======== Extrait à lire ========
Bernabéu et l'invention du Real
Pour faire la grandeur du Real Madrid, Santiago Bernabéu commença par construire le stade qui alait porter son nom. Récit d'une conquête dans l'Espagne franquiste.
Le football fut une victime collatérale de la guerre d’Espagne. Au-delà des combats, aucun aspect de la vie sociale, des loisirs et de la vie "civile" n’a été épargné par la guerre. Ainsi, il ne restait plus grand-chose du Real Madrid lorsque Pablo Coronado et une poignée de Madridistas, dont l'ancien joueur Santiago Bernabéu ont décidé de sauver le club en 1939. Les membres de ce "comité de sauvetage" se sont attelés à restaurer le prestige de l’un des meilleurs clubs espagnols de la période républicaine [1].
Pendant la guerre, le club avait perdu environ la moitié de ses joueurs (un fusillé, les autres en exil ou retraités), mais également la plupart de ses dirigeants (en prison comme l’ancien président Sanchez Guerra, voire assassinés par les milices républicaines comme le vice-président ou le trésorier). Enfin, le vieux stade de Chamartín avait été partiellement détruit et avait servi de camp pour les prisonniers républicains.
========
Tâches à réaliser:
(a) Transcrivez fidèlement le passage du texte sur Bernabéu et le Real Madrid, de "Bernabéu et l'invention" à "dans l'Espagne franquiste.".
(b) Reprenez le texte sur Bernabéu et le Real Madrid et poursuivez-le à partir de sa dernière phrase.
======== Données fournies ========
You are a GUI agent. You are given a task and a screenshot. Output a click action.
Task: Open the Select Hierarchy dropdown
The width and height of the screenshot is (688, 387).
========
Réponses par tâche:
(a)
Bernabéu et l'invention du Real
Pour faire la grandeur du Real Madrid, Santiago Bernabéu commença par construire le stade qui alait porter son nom. Récit d'une conquête dans l'Espagne franquiste.

(b)
Sur des ruines
Il faut donc considérer l’ampleur de la tâche accomplie par l’équipe de Coronado, qui a réussi à reconstruire le club malgré des finances dans le rouge. À l’image d’une Espagne exsangue, le club vivota pendant quelques années jusqu’au tournant de 1943 qui vit les démissions successives de la direction du FC Barcelone et de celle du Real Madrid à la suite du scandale de l’édition 1943 de la Coupe du Généralissime, dont les demi-finales entre le Barça et le Real furent marquées par des violences dans les stades et des scores stupéfiants sur les terrains (3-0; 1-11).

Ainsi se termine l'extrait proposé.